Senator Chris Murphy of Connecticut was more blunt: “We’ve never seen a foreign conflict mismanaged in public like this before. We are becoming a laughingstock worldwide. While at the same time, we are hurting Americans who are now paying billions more in gas prices.”
Senator Tammy Duckworth tied the present catastrophe to America’s postwar pattern: “Our duty is to ensure that our nation never again gets into an ego-driven forever war.” All six War Powers Resolutions brought by Senate Democrats have failed, blocked by Republican loyalty — even as the war cost 13 American lives in its first month and drove U.S. gas prices to $4.30 a gallon.
The Bill Coming Due
Whether Trump’s alienation of allies is strategic deconstruction or simply the improvisation of a leader who mistakes belligerence for strength, the effect is the same.
He has threatened to withdraw the U.S. from NATO. He has punished Spain in trade.

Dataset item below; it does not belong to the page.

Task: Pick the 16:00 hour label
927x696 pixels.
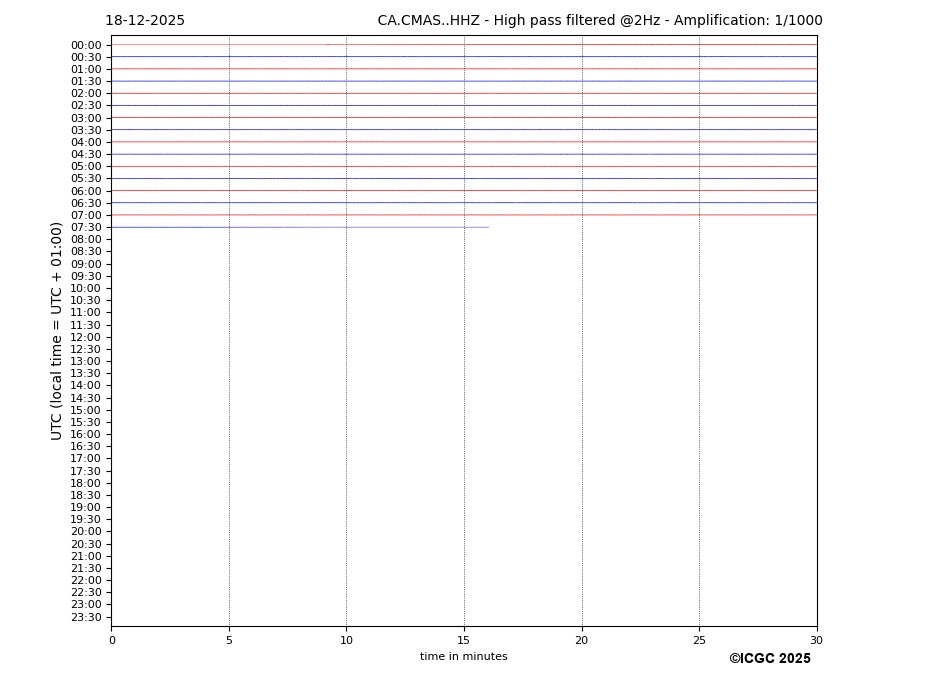Action: click(86, 435)
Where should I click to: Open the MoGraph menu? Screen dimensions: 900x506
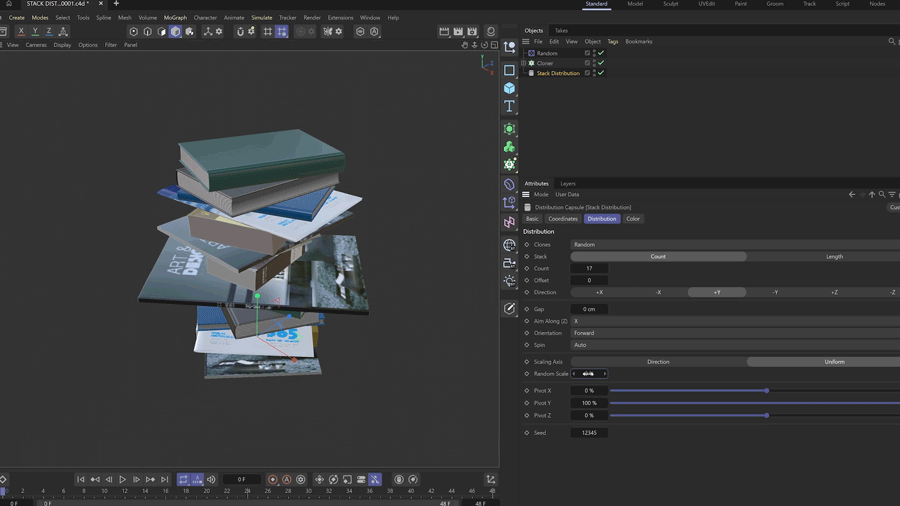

He has threatened to withdraw troops from Germany. He has strained the “special relationship” with Britain to near-breaking point.
And Secretary of State Marco Rubio’s warning that Trump would “reexamine” U.S. commitments to allies who did not back the war landed in European capitals like a declaration of conditional friendship.
America’s friends are being driven away. Its adversaries are watching. And the West, for the first time since 1945, is genuinely uncertain whether it can count on Washington.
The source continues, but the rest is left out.